A che punto è la guerra in Ucraina? La domanda è cruciale per comprendere in che modo se ne possa uscire.
Gli scenari sono molteplici, ma alcuni sono molto meno probabili di altri allo stato attuale.
In particolare, l’ipotesi di una vittoria dell’Ucraina appare remota.
Nel frattempo, in Occidente c’è chi, come il presidente della Francia Macron, non esclude di inviare truppe al fronte.
I colloqui di pace che erano falliti inizialmente non sono ancora mai stati riproposti, ma c’è un’iniziativa della Svizzera.
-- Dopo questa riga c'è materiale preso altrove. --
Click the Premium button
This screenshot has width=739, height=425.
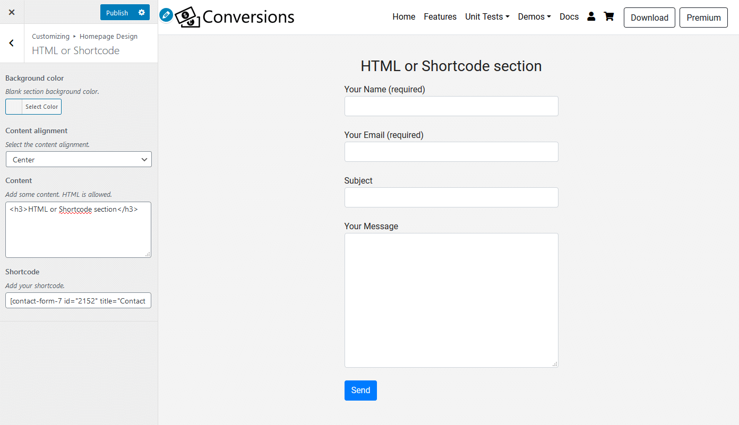tap(703, 18)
Sono ormai quasi due anni e mezzo che la guerra è tornata nel cuore dell’Europa. dopo quella del Kosovo nel 1998-1999, quella subito precedente dei Balcani e, prima ancora, la Seconda guerra mondiale. L’ipotesi di un conflitto che duri ancora a lungo tra Ucraina e Russia, tra minacce nucleari, rischi di escalation con i paesi della Nato e miliardi di dollari di spese militari che potrebbero essere utilizzati per tutt’altri scopi spaventa.
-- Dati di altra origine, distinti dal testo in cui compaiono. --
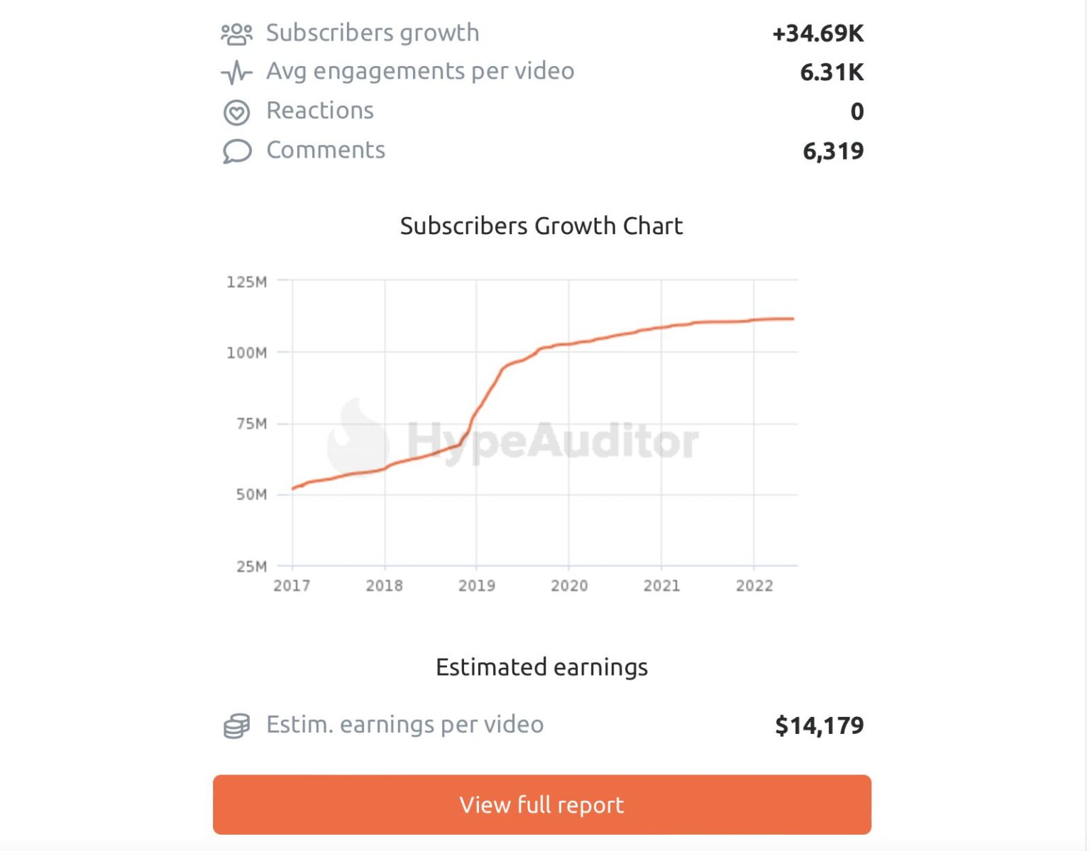Click the stacked coin graphic in Estimated earnings
Screen dimensions: 1090x851
tap(236, 725)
Guterres: “Il mondo entra in un’era di caos”
Facendo riferimento non solo allo scontro tra Kiev e Mosca, nello scorso mese di febbraio il segretario generale delle Nazioni Unite, António Guterresha osservato che “ogni giorno, alla minima occasione, sembra si scateni una guerra. I governi ignorano e calpestano i principi stessi del multilateralismo, senza rendersene conto. Il Consiglio i sicurezza, principale strumento di pace nel mondo, è in un vicolo cieco a causa delle frizioni geopolitiche. I meccanismi che durante la guerra fredda hanno permesso di gestire le relazioni tra superpotenze, in un mondo multipolare sono assenti. Il nostro mondo entra in un’era di caos”.
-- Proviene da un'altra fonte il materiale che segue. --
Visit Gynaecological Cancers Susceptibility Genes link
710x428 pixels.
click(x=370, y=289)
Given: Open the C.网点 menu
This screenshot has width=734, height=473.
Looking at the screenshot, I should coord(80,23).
There is so much anger, hate & noise in our world today. Every day & at every turn, it seems – it’s war.
Around the globe & across the range of issues, peace is the missing piece.
People want peace & security. They want peace & dignity. They want peace & quiet.
Di fronte ad uno scenario come quello descritto dal diplomatico portoghese, che rappresenterebbe un autentico salto nel buio, un processo di de-escalation è quanto mai necessario. Ma quali sono, ad oggi, le possibili vie d’uscita dall’impasse nella quale è finito il mondo intero in Ucraina? Quali i possibili scenari per la fine della guerra? E quali concessioni dovrebbero accettare non solo le parti in conflitto, ma anche le altre diplomazie internazionali a vario titolo coinvolte?
Ad oggi non c’è la volontà delle parti di avviare un dialogo
Va detto che, al momento attuale, non ci sono né segnali di un’imminente vittoria da parte di Russia o Ucraina, né indicazioni sulla volontà da parte dei governi delle due nazioni di avviare un serio dialogo di pace. Per ora, l’impressione è che entrambi i governi siano molto più concentrati sul come rimanere sul campo di battaglia. Per lo meno al fine di arrivare ad una situazione tale da permettere, un domani, di negoziare da una posizione di vantaggio (o di non eccessivo svantaggio).
Altro elemento da prendere in considerazione è il fatto che la strategia delle forze ucraine è stata finora principalmente difensiva. Soprattutto nel 2024, contraddistinto da una serie di avanzate da parte russa, nonché da una apparente mancanza di munizioni (secondo le informazioni fornite dalle autorità ucraine). Si tratta però di una difesa “piuttosto attiva”, ha sottolineato Carole Grimaud, esperta dell’Osservatorio geostrategico di Ginevra, in Svizzera, e fondatrice del Centro di ricerca sulla Russia e l’Europa dell’Est: “Cercano di mantenere le posizioni e colpiscono di tanto in tanto il territorio russo”.
Un braccio di ferro, insomma. Con una linea del fronte mobile e un andamento della guerra a fasi alterne. Ma molti analisti ritengono che una vittoria di Kiev sia, almeno allo stato attuale, improbabile. Uno studio dell’Istituto tedesco Kiel per l’economia mondiale pubblicato alla fine di febbraio e aggiornato ad aprile, ha parlato inoltre di un calo drastico degli aiuti occidentali a Kiev nel 2024. Il che ha spinto il presidente Volodymyr Zelensky ad imporre un calo da 27 a 25 anni dell’età minima per entrare nell’esercito. Ecco allora, sulla base di tale situazione, qualcuno degli scenari possibili, a partire da quelli più estremi.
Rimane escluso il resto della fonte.